Just when I was wondering where all the owls were, in steps Gail – fabulous friend and guru of all things crafty, internety and foody – with news of Spoonflower. For those of you, like me, who were unaware of this seriously fantastic site, you can upload and design your own patterns and Spoonflower will print it (on quilting, linen, cotton or canvas) and send it back to you. A true crafting inspiration. There is already a wealth of designs up there for you to browse and choose from, if you don’t have your own to hand yet. And the owl collection is especially noteworthy. In fact, it’s hard to find a more amazing selection of delectable owls anywhere else online. Check out the pears already uploaded too. For anyone with the time or the inclination, there is yet to be an owl and pear design though.
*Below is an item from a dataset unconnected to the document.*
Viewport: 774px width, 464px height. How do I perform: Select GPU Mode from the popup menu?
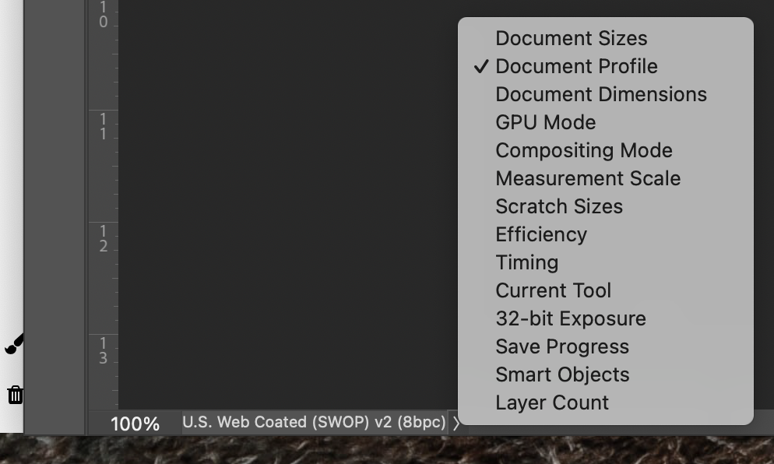tap(545, 122)
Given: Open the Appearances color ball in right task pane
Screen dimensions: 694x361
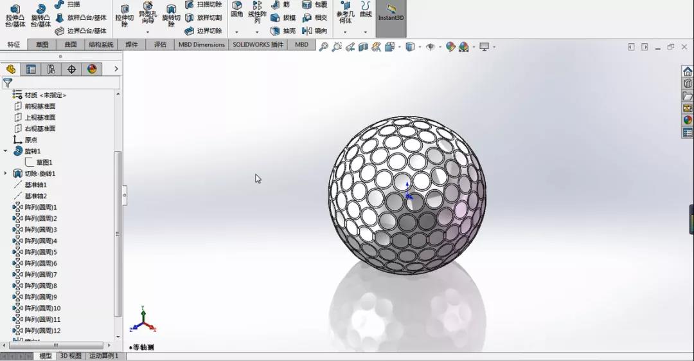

Rise to the challenge!
Image © Jelanie
You used to be able to order this retro pear print from Jelanie’s Etsy shop, but not at the moment. You can check out this designer’s website though, and see what she’s been up to with other fabulous fruity prints. The pears scream Scandinavian design and would work beautifully as a fabric too. Imagine the soft furnishings, the wallpaper, the homeware. Maybe even the odd bag or two, or some fabric-backed notebooks for special lists. While we await pear heaven, I may just download some screen wallpapers from Jelanie’s Flickr stream to tide me over. Delectable.